Word and item position data
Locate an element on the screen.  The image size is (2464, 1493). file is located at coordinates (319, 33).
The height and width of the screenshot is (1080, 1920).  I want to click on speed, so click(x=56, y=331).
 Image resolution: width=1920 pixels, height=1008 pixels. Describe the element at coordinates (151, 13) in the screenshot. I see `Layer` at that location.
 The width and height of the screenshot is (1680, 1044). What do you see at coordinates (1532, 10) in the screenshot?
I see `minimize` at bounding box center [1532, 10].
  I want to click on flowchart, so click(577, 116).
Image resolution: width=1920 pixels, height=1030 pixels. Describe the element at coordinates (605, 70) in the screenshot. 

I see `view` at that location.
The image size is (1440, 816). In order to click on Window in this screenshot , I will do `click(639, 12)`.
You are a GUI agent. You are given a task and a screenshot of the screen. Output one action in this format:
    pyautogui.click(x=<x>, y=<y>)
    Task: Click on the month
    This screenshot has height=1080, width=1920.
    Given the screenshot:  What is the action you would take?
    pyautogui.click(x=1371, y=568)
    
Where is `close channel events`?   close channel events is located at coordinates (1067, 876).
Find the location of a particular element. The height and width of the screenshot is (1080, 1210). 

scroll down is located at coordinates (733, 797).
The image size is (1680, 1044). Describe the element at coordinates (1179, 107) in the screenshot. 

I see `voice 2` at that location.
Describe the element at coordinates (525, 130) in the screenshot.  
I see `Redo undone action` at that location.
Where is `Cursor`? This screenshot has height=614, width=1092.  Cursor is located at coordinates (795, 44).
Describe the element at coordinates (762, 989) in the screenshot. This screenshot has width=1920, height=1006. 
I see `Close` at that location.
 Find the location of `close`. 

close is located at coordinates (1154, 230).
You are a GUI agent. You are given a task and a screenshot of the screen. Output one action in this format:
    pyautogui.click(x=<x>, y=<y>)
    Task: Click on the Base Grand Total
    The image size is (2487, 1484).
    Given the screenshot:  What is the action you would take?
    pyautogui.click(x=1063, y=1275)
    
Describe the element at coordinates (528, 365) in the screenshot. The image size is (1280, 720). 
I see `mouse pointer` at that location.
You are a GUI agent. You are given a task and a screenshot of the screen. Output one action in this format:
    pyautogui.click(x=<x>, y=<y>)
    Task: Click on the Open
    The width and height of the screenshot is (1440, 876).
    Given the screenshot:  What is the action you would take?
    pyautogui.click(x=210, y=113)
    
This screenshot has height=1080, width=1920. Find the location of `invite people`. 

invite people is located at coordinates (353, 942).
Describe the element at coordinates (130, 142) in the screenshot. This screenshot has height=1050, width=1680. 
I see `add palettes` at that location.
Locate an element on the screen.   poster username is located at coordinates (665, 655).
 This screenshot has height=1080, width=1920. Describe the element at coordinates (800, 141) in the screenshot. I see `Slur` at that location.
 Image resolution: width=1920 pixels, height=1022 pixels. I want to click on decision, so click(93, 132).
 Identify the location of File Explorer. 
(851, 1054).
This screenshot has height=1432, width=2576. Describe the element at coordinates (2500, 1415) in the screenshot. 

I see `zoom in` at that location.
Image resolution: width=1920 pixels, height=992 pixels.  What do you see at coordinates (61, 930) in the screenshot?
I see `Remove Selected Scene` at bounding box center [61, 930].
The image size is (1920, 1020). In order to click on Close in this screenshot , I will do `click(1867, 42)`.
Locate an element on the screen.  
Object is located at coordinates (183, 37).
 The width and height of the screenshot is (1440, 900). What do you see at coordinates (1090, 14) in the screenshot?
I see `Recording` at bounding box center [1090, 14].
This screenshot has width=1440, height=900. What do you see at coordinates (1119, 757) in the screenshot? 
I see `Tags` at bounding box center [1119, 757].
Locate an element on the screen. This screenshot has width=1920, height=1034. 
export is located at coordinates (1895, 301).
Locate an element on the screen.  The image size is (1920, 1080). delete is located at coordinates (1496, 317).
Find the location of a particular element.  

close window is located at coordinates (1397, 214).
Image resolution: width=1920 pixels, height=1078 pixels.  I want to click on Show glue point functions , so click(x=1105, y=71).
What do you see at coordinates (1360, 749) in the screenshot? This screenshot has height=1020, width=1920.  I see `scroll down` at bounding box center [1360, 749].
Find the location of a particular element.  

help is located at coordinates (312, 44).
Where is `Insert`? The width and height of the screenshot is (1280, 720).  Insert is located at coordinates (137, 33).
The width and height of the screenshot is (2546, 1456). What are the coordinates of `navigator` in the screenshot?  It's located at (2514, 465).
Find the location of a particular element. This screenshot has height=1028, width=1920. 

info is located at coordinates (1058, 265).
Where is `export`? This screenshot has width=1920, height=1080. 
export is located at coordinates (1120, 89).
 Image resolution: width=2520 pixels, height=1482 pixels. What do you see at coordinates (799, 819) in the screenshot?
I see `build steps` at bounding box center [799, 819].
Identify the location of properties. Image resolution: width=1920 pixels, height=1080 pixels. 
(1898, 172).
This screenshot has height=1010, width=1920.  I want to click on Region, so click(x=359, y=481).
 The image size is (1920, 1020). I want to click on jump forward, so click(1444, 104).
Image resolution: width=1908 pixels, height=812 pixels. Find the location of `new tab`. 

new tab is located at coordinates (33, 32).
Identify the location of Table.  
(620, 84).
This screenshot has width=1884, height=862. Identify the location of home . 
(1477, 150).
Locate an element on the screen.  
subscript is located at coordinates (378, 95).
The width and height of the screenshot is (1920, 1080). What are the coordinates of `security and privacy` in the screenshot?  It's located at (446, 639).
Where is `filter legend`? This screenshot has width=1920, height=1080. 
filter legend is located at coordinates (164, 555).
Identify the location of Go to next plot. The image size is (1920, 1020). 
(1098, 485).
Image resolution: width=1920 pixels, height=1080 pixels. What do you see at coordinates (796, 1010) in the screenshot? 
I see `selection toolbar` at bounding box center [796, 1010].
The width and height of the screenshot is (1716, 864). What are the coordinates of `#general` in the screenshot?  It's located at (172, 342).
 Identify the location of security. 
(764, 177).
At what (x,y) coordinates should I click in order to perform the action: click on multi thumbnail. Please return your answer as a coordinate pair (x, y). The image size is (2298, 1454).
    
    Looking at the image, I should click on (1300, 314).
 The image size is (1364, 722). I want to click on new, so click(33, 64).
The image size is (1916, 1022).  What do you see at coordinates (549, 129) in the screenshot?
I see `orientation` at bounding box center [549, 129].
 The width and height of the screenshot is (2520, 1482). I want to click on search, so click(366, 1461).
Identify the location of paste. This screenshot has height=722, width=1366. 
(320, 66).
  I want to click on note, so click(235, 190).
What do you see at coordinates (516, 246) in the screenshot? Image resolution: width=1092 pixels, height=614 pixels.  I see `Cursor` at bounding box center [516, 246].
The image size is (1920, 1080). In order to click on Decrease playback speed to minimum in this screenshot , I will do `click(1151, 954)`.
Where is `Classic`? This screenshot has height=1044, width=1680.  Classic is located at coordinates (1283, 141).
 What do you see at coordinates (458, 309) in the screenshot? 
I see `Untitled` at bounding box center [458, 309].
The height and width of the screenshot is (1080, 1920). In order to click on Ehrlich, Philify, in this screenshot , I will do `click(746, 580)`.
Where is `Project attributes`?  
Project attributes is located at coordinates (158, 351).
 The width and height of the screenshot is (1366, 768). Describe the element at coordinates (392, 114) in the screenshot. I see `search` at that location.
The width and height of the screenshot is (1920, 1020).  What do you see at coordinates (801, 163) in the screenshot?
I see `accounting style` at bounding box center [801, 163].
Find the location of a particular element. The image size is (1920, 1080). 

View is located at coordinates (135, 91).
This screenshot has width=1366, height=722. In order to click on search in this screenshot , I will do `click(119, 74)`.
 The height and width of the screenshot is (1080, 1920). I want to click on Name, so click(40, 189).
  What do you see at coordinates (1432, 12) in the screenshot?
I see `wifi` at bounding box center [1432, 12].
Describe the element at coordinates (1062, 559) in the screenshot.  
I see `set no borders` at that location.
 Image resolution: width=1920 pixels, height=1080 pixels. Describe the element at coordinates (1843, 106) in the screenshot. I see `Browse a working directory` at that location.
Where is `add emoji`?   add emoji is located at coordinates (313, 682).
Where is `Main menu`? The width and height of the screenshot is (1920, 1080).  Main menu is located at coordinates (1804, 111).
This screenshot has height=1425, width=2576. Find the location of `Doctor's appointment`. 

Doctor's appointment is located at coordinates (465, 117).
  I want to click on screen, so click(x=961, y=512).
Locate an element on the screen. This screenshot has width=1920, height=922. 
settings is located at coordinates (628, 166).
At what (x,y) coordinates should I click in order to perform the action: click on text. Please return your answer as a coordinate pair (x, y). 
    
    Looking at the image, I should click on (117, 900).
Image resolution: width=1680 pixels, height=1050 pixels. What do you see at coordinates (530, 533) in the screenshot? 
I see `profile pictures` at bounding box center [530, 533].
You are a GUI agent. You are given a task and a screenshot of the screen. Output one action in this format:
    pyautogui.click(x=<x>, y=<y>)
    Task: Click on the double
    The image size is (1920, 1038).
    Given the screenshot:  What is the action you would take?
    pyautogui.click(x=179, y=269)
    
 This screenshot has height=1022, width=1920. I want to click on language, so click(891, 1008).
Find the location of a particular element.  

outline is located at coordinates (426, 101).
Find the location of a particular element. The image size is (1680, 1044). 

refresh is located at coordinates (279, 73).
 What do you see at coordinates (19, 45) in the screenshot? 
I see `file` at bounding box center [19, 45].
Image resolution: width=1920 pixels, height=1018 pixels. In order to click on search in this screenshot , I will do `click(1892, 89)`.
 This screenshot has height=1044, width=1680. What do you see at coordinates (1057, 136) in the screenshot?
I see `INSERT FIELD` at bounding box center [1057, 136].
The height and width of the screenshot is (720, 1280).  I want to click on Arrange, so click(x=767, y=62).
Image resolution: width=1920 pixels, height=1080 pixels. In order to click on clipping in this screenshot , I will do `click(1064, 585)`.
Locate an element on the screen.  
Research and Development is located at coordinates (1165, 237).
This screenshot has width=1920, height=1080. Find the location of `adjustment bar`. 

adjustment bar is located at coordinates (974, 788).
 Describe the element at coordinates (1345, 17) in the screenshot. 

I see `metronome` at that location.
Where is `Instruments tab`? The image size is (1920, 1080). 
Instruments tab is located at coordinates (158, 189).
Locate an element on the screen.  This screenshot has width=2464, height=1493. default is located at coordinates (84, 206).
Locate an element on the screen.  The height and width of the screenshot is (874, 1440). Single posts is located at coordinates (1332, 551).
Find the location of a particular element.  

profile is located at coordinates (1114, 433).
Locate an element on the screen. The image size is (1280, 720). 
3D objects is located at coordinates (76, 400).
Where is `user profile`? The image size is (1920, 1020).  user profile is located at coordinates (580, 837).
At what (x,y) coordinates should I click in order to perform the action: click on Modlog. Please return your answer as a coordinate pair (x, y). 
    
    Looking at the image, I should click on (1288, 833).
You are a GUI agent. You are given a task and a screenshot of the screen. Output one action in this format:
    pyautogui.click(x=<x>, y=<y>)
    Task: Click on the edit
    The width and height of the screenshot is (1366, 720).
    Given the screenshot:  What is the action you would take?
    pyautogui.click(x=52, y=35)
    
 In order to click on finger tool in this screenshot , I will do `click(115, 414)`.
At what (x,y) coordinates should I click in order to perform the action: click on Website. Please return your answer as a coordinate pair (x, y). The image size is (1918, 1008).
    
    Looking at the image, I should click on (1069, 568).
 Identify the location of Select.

# Short exercise
Copy the lines of the data above word for word, starting at the line containing "This screenshot has width=1440, height=900." and ending at the line containing "export is located at coordinates (1895, 301).".

# Result for this task
This screenshot has width=1440, height=900. What do you see at coordinates (1119, 757) in the screenshot? 
I see `Tags` at bounding box center [1119, 757].
Locate an element on the screen. This screenshot has width=1920, height=1034. 
export is located at coordinates (1895, 301).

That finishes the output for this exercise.